GOAL OF THE EXERCISE
Duplicate every line of the material below, keeping each character and line break the same.

— START OF INPUT FOR THIS TASK —

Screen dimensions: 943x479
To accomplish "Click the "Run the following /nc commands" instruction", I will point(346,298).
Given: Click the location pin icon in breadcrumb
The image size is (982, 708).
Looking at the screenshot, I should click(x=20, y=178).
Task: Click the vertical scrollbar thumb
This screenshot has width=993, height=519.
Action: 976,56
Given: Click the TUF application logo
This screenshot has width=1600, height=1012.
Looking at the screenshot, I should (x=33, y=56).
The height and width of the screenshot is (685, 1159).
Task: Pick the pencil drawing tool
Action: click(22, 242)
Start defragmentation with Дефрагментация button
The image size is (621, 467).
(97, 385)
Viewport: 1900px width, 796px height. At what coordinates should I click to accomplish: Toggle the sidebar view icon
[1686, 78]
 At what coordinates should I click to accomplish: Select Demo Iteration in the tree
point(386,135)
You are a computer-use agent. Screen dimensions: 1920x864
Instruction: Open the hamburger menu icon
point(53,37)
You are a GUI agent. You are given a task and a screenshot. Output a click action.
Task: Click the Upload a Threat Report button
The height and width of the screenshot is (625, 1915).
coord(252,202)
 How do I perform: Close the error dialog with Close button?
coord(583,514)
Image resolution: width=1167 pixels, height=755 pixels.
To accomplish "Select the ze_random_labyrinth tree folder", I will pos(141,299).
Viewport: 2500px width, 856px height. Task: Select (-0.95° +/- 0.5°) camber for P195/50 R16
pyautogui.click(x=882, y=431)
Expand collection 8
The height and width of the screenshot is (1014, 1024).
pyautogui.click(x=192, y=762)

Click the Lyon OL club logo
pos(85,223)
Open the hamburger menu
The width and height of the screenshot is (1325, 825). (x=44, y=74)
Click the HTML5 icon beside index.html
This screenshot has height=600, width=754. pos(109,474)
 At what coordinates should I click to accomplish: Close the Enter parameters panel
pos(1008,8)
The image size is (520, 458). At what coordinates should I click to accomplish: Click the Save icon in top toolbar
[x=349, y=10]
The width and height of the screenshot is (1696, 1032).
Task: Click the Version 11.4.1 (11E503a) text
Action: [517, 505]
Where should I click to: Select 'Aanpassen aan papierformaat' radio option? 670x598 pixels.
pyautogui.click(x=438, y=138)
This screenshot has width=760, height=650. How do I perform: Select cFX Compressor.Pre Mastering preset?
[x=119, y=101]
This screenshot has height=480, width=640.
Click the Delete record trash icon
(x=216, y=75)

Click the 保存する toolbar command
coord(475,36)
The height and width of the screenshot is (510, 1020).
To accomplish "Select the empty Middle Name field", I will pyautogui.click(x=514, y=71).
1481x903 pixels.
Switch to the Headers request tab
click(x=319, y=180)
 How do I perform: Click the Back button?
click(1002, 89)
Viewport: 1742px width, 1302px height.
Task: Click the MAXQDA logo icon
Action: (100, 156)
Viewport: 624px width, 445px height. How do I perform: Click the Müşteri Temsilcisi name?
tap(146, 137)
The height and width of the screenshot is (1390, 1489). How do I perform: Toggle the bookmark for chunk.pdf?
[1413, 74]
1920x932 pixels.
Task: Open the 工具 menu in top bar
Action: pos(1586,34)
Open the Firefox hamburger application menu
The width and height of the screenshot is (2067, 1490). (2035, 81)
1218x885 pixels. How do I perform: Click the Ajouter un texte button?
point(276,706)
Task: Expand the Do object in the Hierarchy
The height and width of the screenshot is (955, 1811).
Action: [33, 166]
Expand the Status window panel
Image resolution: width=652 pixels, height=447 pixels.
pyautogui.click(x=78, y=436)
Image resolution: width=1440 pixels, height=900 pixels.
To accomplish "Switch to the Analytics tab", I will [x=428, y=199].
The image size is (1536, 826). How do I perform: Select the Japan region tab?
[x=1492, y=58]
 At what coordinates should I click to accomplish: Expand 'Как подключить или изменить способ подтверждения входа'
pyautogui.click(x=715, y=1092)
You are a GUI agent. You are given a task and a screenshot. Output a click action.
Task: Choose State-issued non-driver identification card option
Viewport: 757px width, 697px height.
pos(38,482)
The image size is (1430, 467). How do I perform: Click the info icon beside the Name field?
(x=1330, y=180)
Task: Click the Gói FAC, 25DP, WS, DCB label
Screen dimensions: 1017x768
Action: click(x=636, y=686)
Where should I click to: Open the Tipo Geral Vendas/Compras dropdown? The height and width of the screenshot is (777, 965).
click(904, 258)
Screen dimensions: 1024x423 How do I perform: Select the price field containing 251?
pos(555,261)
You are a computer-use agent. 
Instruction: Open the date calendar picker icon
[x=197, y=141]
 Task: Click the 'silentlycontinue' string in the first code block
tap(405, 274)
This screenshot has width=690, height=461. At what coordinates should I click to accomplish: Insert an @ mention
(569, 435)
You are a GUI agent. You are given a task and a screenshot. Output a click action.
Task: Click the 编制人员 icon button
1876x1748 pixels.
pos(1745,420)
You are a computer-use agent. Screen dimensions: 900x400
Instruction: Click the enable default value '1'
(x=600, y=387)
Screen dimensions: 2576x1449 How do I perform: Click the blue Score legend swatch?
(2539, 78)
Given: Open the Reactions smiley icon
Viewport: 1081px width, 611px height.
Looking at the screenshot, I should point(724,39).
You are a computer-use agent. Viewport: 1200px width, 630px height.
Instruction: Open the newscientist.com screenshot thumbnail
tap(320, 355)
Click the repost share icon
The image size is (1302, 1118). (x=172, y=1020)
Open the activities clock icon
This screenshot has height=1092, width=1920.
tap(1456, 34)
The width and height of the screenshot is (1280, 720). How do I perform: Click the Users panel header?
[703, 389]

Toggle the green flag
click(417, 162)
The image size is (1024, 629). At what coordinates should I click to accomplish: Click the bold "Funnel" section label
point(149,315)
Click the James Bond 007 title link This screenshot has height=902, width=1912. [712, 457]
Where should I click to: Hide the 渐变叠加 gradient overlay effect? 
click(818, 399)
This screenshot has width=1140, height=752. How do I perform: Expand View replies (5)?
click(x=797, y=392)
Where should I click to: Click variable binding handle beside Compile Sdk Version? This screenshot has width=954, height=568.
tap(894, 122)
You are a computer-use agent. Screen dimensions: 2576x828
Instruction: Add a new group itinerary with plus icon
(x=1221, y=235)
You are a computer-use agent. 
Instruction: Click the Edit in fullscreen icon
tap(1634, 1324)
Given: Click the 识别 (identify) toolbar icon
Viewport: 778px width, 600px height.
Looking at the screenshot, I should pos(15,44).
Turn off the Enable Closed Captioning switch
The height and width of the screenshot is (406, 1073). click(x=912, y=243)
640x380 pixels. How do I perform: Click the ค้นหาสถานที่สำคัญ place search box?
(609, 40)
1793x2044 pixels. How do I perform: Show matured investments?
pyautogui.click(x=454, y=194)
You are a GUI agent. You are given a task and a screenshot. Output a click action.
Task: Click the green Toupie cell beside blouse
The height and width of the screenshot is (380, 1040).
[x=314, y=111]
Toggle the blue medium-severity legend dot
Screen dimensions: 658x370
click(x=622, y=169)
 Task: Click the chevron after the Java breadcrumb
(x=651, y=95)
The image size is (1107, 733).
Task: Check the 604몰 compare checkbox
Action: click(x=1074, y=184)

— END OF INPUT FOR THIS TASK —

RESPONSE TO THE TASK
Screen dimensions: 943x479
To accomplish "Click the "Run the following /nc commands" instruction", I will point(346,298).
Given: Click the location pin icon in breadcrumb
The image size is (982, 708).
Looking at the screenshot, I should click(x=20, y=178).
Task: Click the vertical scrollbar thumb
This screenshot has width=993, height=519.
Action: 976,56
Given: Click the TUF application logo
This screenshot has width=1600, height=1012.
Looking at the screenshot, I should (x=33, y=56).
The height and width of the screenshot is (685, 1159).
Task: Pick the pencil drawing tool
Action: click(22, 242)
Start defragmentation with Дефрагментация button
The image size is (621, 467).
(97, 385)
Viewport: 1900px width, 796px height. At what coordinates should I click to accomplish: Toggle the sidebar view icon
[1686, 78]
 At what coordinates should I click to accomplish: Select Demo Iteration in the tree
point(386,135)
You are a computer-use agent. Screen dimensions: 1920x864
Instruction: Open the hamburger menu icon
point(53,37)
You are a GUI agent. You are given a task and a screenshot. Output a click action.
Task: Click the Upload a Threat Report button
The height and width of the screenshot is (625, 1915).
coord(252,202)
 How do I perform: Close the error dialog with Close button?
coord(583,514)
Image resolution: width=1167 pixels, height=755 pixels.
To accomplish "Select the ze_random_labyrinth tree folder", I will pos(141,299).
Viewport: 2500px width, 856px height. Task: Select (-0.95° +/- 0.5°) camber for P195/50 R16
pyautogui.click(x=882, y=431)
Expand collection 8
The height and width of the screenshot is (1014, 1024).
pyautogui.click(x=192, y=762)

Click the Lyon OL club logo
pos(85,223)
Open the hamburger menu
The width and height of the screenshot is (1325, 825). (x=44, y=74)
Click the HTML5 icon beside index.html
This screenshot has height=600, width=754. pos(109,474)
 At what coordinates should I click to accomplish: Close the Enter parameters panel
pos(1008,8)
The image size is (520, 458). At what coordinates should I click to accomplish: Click the Save icon in top toolbar
[x=349, y=10]
The width and height of the screenshot is (1696, 1032).
Task: Click the Version 11.4.1 (11E503a) text
Action: [517, 505]
Where should I click to: Select 'Aanpassen aan papierformaat' radio option? 670x598 pixels.
pyautogui.click(x=438, y=138)
This screenshot has width=760, height=650. How do I perform: Select cFX Compressor.Pre Mastering preset?
[x=119, y=101]
This screenshot has height=480, width=640.
Click the Delete record trash icon
(x=216, y=75)

Click the 保存する toolbar command
coord(475,36)
The height and width of the screenshot is (510, 1020).
To accomplish "Select the empty Middle Name field", I will pyautogui.click(x=514, y=71).
1481x903 pixels.
Switch to the Headers request tab
click(x=319, y=180)
 How do I perform: Click the Back button?
click(1002, 89)
Viewport: 1742px width, 1302px height.
Task: Click the MAXQDA logo icon
Action: (100, 156)
Viewport: 624px width, 445px height. How do I perform: Click the Müşteri Temsilcisi name?
tap(146, 137)
The height and width of the screenshot is (1390, 1489). How do I perform: Toggle the bookmark for chunk.pdf?
[1413, 74]
1920x932 pixels.
Task: Open the 工具 menu in top bar
Action: pos(1586,34)
Open the Firefox hamburger application menu
The width and height of the screenshot is (2067, 1490). (2035, 81)
1218x885 pixels. How do I perform: Click the Ajouter un texte button?
point(276,706)
Task: Expand the Do object in the Hierarchy
The height and width of the screenshot is (955, 1811).
Action: [33, 166]
Expand the Status window panel
Image resolution: width=652 pixels, height=447 pixels.
pyautogui.click(x=78, y=436)
Image resolution: width=1440 pixels, height=900 pixels.
To accomplish "Switch to the Analytics tab", I will [x=428, y=199].
The image size is (1536, 826). How do I perform: Select the Japan region tab?
[x=1492, y=58]
 At what coordinates should I click to accomplish: Expand 'Как подключить или изменить способ подтверждения входа'
pyautogui.click(x=715, y=1092)
You are a GUI agent. You are given a task and a screenshot. Output a click action.
Task: Choose State-issued non-driver identification card option
Viewport: 757px width, 697px height.
pos(38,482)
The image size is (1430, 467). How do I perform: Click the info icon beside the Name field?
(x=1330, y=180)
Task: Click the Gói FAC, 25DP, WS, DCB label
Screen dimensions: 1017x768
Action: click(x=636, y=686)
Where should I click to: Open the Tipo Geral Vendas/Compras dropdown? The height and width of the screenshot is (777, 965).
click(904, 258)
Screen dimensions: 1024x423 How do I perform: Select the price field containing 251?
pos(555,261)
You are a computer-use agent. 
Instruction: Open the date calendar picker icon
[x=197, y=141]
 Task: Click the 'silentlycontinue' string in the first code block
tap(405, 274)
This screenshot has width=690, height=461. At what coordinates should I click to accomplish: Insert an @ mention
(569, 435)
You are a GUI agent. You are given a task and a screenshot. Output a click action.
Task: Click the 编制人员 icon button
1876x1748 pixels.
pos(1745,420)
You are a computer-use agent. Screen dimensions: 900x400
Instruction: Click the enable default value '1'
(x=600, y=387)
Screen dimensions: 2576x1449 How do I perform: Click the blue Score legend swatch?
(2539, 78)
Given: Open the Reactions smiley icon
Viewport: 1081px width, 611px height.
Looking at the screenshot, I should point(724,39).
You are a computer-use agent. Viewport: 1200px width, 630px height.
Instruction: Open the newscientist.com screenshot thumbnail
tap(320, 355)
Click the repost share icon
The image size is (1302, 1118). (x=172, y=1020)
Open the activities clock icon
This screenshot has height=1092, width=1920.
tap(1456, 34)
The width and height of the screenshot is (1280, 720). How do I perform: Click the Users panel header?
[703, 389]

Toggle the green flag
click(417, 162)
The image size is (1024, 629). At what coordinates should I click to accomplish: Click the bold "Funnel" section label
point(149,315)
Click the James Bond 007 title link This screenshot has height=902, width=1912. [712, 457]
Where should I click to: Hide the 渐变叠加 gradient overlay effect? 
click(818, 399)
This screenshot has width=1140, height=752. How do I perform: Expand View replies (5)?
click(x=797, y=392)
Where should I click to: Click variable binding handle beside Compile Sdk Version? This screenshot has width=954, height=568.
tap(894, 122)
You are a computer-use agent. Screen dimensions: 2576x828
Instruction: Add a new group itinerary with plus icon
(x=1221, y=235)
You are a computer-use agent. 
Instruction: Click the Edit in fullscreen icon
tap(1634, 1324)
Given: Click the 识别 (identify) toolbar icon
Viewport: 778px width, 600px height.
Looking at the screenshot, I should pos(15,44).
Turn off the Enable Closed Captioning switch
The height and width of the screenshot is (406, 1073). click(x=912, y=243)
640x380 pixels. How do I perform: Click the ค้นหาสถานที่สำคัญ place search box?
(609, 40)
1793x2044 pixels. How do I perform: Show matured investments?
pyautogui.click(x=454, y=194)
You are a GUI agent. You are given a task and a screenshot. Output a click action.
Task: Click the green Toupie cell beside blouse
The height and width of the screenshot is (380, 1040).
[x=314, y=111]
Toggle the blue medium-severity legend dot
Screen dimensions: 658x370
click(x=622, y=169)
 Task: Click the chevron after the Java breadcrumb
(x=651, y=95)
The image size is (1107, 733).
Task: Check the 604몰 compare checkbox
Action: click(x=1074, y=184)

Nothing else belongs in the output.